**Material shown:**

____

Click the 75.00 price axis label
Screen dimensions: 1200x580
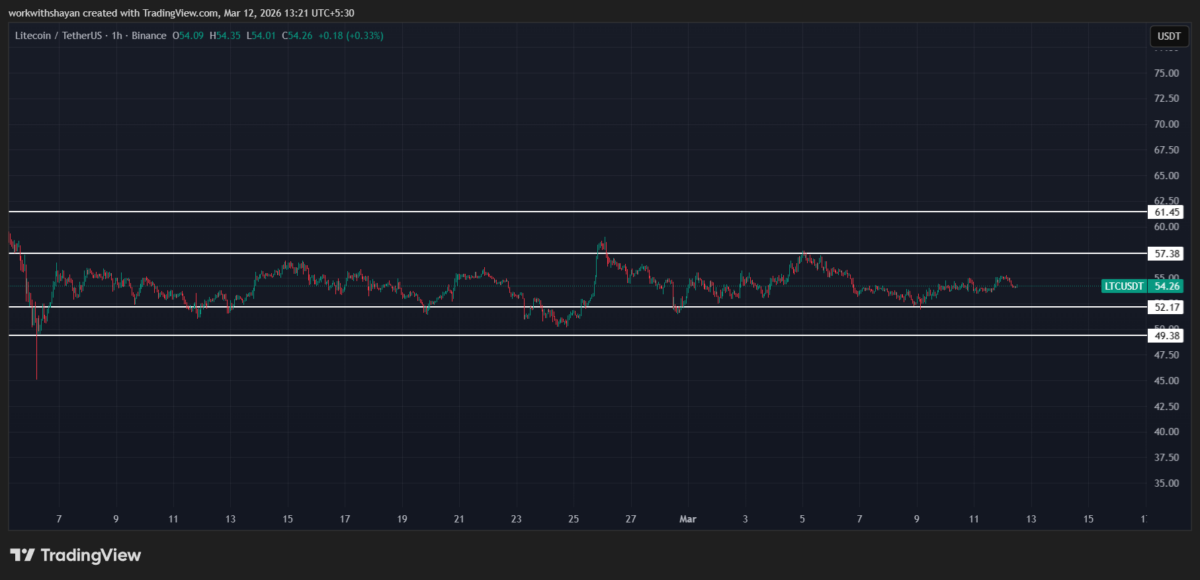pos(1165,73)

____

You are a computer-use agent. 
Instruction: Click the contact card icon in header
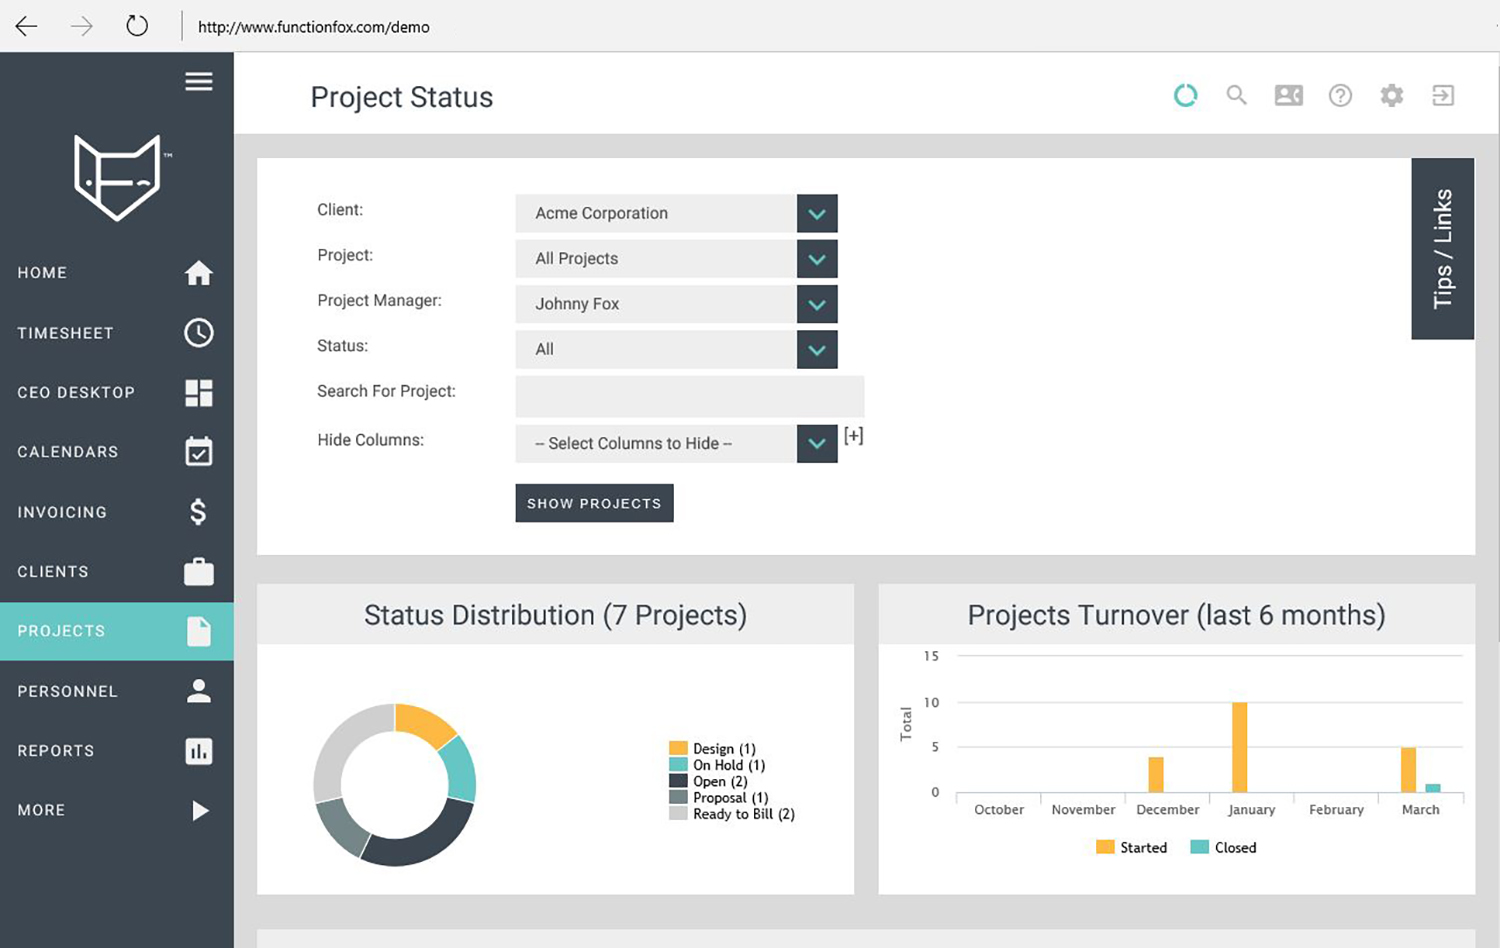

____

**Activity:** What are the lines above, starting at the one with "You are a computer-use agent." and ending at the one with "Instruction: Click the"? Give them again exactly, and only them.

**Output of the task:**
You are a computer-use agent. 
Instruction: Click the contact card icon in header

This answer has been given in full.